I bambini non hanno bisogno di sentirsi dire che sono uguali per capire che ho la stessa attenzione verso ognuno di loro. Tutto il contrario. È invece vedendo riconosciuta la propria unicità che trovano la serenità per affidarsi e per crescere nel lavoro che facciamo insieme, sviluppando ognuno le proprie peculiarità e contribuendo ognuno secondo la propria originalità alla vita del gruppo classe, una pluralità in cammino. Fissate alcune regole necessarie, i bambini vanno poi guidati nella libertà di sperimentare e aiutati a trovare ognuno la modalità per esprimere al meglio se stessi, sentendosi riconosciuti nella propria eccezionalità e apprezzati proprio per questo. Il maestro deve aprire un ventaglio di possibilità, deve dare indicazioni e presentare soluzioni, non imporre schemi rigidi e inderogabili.
Se la ricchezza e la forza di ogni comunità sono date dalla diversità di chi quella comunità la compone, è vero anche un altro aspetto. L’assillante ricerca nella scuola dell’uguaglianza a tutti i costi, contrariamente a quanto si legge nei proclami, conduce facilmente la classe docente alla perdita di vista dei propri studenti. L’assurda pretesa di trovare sistemi oggettivi, imparziali e neutrali, è soltanto un modo fariseo per nascondere realtà più complesse dietro l’apparenza di una contraffatta obiettività.

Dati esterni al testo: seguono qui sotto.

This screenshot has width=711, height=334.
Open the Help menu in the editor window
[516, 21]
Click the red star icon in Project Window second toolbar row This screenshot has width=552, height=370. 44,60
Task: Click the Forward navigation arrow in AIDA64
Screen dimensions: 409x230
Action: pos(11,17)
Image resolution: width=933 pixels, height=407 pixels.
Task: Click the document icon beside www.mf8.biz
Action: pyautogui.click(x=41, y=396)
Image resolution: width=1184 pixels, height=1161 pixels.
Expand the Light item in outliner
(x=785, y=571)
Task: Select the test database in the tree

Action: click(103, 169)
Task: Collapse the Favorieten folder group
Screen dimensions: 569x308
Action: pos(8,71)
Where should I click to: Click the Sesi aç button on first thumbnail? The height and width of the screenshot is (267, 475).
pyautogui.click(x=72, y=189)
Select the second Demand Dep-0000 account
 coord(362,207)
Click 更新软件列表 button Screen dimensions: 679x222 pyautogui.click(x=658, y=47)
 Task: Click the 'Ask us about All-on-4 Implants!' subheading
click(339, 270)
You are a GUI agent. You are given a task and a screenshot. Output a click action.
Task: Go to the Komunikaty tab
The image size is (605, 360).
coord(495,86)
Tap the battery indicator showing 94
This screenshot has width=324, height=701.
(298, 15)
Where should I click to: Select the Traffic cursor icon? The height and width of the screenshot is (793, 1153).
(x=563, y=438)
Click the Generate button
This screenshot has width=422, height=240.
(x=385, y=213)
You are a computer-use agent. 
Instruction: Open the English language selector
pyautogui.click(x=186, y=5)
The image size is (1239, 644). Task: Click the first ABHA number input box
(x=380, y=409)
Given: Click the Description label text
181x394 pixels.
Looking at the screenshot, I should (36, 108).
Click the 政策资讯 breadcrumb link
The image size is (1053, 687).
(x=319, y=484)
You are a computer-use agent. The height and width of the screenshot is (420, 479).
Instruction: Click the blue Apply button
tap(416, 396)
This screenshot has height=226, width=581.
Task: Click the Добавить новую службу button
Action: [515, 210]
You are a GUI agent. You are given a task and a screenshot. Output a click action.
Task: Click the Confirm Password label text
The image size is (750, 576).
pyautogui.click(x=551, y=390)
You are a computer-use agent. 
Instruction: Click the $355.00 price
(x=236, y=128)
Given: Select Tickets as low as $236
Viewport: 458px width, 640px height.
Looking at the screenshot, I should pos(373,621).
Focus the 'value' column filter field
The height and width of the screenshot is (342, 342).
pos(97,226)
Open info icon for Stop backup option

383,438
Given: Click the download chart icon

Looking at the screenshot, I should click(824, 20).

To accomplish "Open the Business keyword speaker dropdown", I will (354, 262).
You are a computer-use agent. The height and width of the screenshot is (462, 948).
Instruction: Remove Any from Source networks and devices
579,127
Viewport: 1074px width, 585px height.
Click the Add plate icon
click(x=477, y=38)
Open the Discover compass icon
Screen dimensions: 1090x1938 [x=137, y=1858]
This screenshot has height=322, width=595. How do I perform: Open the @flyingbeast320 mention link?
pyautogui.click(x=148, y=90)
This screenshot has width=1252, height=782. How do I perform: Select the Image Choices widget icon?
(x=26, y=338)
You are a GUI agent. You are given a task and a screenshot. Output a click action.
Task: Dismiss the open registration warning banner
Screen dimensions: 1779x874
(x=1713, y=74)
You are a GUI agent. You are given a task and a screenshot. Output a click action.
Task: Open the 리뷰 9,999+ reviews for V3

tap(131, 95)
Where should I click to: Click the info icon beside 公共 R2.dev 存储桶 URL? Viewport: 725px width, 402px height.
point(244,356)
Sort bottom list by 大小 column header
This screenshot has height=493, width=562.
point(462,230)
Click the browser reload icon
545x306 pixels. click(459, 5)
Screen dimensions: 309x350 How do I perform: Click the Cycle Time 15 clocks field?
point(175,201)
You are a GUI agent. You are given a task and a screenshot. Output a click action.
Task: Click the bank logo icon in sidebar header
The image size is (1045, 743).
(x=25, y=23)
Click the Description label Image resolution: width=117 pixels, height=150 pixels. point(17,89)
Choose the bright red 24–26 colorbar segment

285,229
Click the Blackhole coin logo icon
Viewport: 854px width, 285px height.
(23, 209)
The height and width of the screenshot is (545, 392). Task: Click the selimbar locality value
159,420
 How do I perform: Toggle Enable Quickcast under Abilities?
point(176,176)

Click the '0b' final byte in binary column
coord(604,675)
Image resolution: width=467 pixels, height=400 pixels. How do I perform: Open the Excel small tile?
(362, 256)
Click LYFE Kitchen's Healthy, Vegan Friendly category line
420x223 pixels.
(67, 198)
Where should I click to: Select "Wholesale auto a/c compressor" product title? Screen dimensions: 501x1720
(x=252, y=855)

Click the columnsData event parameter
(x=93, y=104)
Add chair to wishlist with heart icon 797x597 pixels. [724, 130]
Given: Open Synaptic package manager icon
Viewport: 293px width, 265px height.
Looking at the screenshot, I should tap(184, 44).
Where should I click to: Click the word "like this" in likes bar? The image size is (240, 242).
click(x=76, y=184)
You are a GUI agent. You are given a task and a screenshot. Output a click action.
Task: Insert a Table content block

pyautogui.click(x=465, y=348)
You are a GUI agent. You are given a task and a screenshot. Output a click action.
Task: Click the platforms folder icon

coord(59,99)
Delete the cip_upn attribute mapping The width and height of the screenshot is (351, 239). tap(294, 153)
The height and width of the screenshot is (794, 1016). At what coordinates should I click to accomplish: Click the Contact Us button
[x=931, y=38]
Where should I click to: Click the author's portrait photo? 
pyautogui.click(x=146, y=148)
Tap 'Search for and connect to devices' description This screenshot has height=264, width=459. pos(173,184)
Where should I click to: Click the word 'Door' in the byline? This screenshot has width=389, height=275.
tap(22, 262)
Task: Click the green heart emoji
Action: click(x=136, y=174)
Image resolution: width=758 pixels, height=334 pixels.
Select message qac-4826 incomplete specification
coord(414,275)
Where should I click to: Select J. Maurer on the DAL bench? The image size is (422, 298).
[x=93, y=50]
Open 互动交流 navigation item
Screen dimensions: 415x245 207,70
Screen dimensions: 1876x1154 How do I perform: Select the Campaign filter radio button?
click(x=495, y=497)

Perché se è vero che uguaglianza significa fornire a tutti le stesse opportunità, è altrettanto vero che bisognerebbe tendere all’equità, non semplicemente all’uguaglianza. Ma l’equità purtroppo è una parola che nelle scuole si tira fuori con difficoltà. Significa riuscire a guardare le persone, riconoscere le differenze e capire che a qualcuno devi dare anche di più se vuoi cercare di correggere certi squilibri.